Birds may have had to crouch before they could fly
Fossils of avian ancestors show progressive redistribution of weight toward front
Today’s birds may have inherited their distinctive crouching posture from ancestors whose hind limbs had to compensate for the weight of increasingly beefy forelimbs, aka wings. New findings, though preliminary, suggest that changes both fore and aft may have been important in the evolution of flight.
Members of the dinosaur lineage that led to modern birds stood upright, with stubby, clawed forelimbs suited to tearing at flesh. But over millions of years, the bodies of creatures on the bird lineage became more front-heavy as their forelimbs grew larger and turned into heavily muscled wings, researchers found. To compensate for that extra weight, their femurs bent backward, becoming horizontal to the ground. Scientists previously thought that birds’ ancestors became front-heavy, and thus crouched, to balance their increasingly smaller tails, but they hadn’t explored the role of changes in the front of the body.

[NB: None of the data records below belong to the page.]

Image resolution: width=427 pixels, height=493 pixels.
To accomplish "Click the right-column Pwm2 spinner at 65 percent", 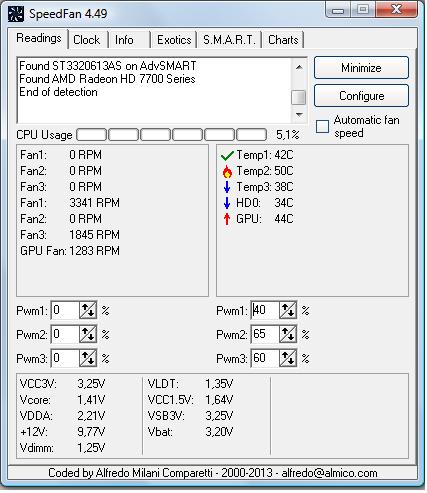I will (x=288, y=334).
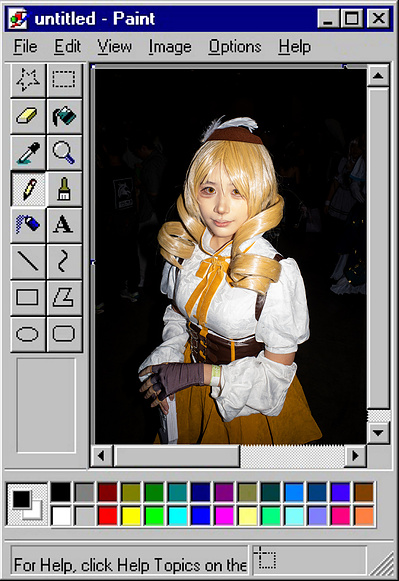Select the Brush tool
Image resolution: width=399 pixels, height=581 pixels.
[x=64, y=189]
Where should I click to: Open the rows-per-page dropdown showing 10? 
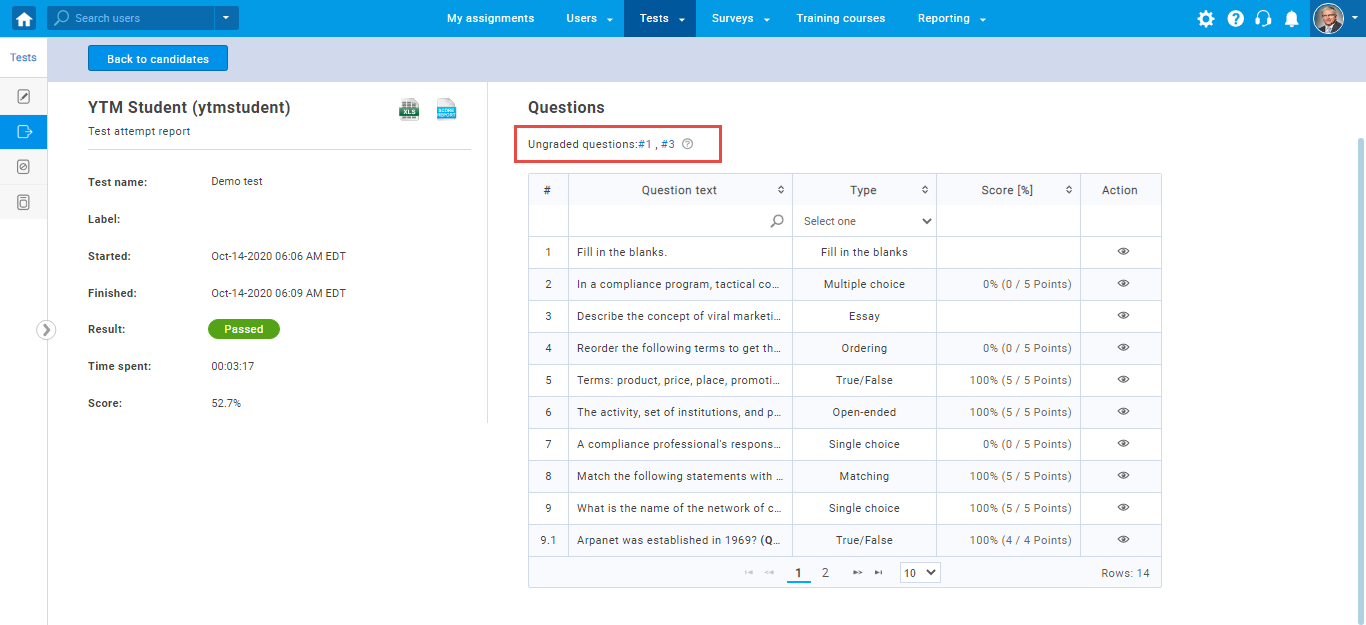[x=920, y=573]
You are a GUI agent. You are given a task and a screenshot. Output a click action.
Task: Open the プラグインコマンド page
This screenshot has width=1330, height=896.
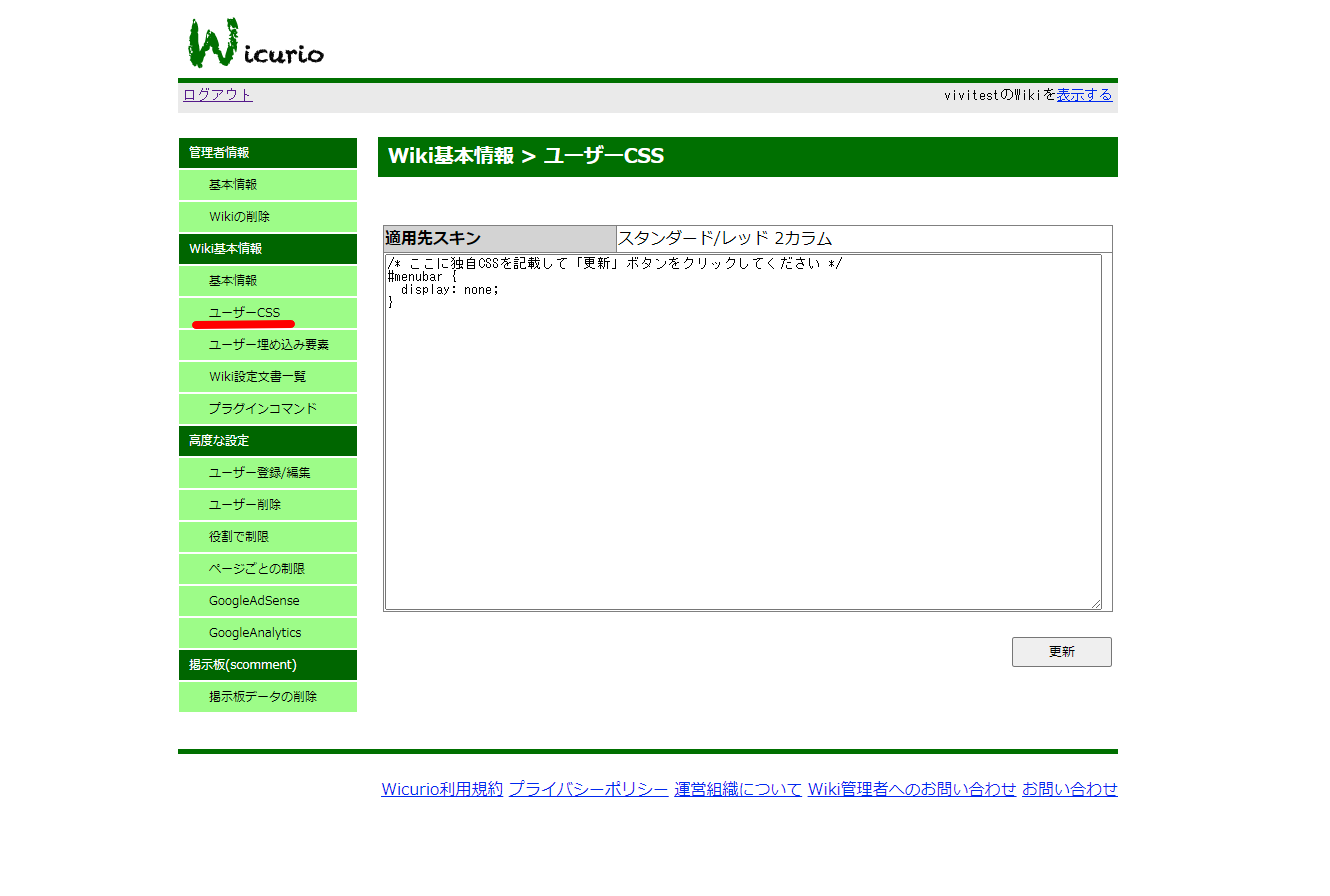(x=262, y=409)
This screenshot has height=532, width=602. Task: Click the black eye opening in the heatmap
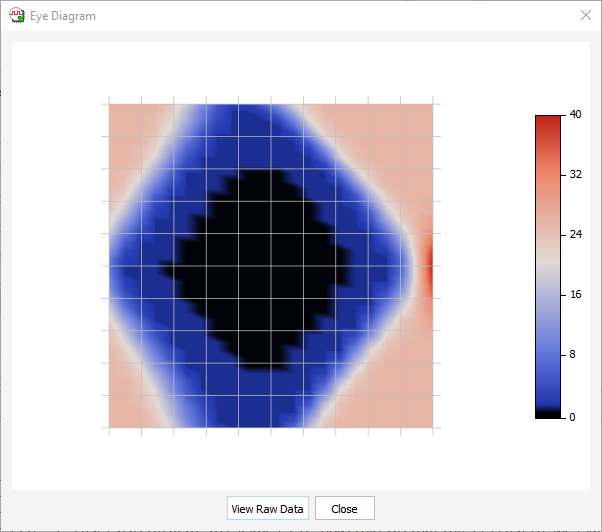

A team led by John Hutchinson of the United Kingdom’s Royal Veterinary College digitally reconstructed the bodies of 17 bird ancestors — mainly dinosaurs, including the famed Archaeopteryx — for which they had mostly complete skeletons. Then the researchers digitally added flesh around the creatures’ bones and analyzed the reconstructions to see how mass was distributed along the creatures’ bodies.
The researchers confirmed that tails did get shorter in the more recent species. But that didn’t fully explain why the creatures became front-heavy. Growth of the forelimbs played a far bigger role, the researchers concluded. This shift appeared to speed up around the time that flight likely came about.
Although a crouched posture may be good for perching, takeoff and landing, the researchers caution that the link between the crouch and the evolution of flight is still unclear. “I think this is a missing puzzle piece that future studies will be able to fill in using models like ours,” Hutchinson says. The findings are reported April 24 in Nature.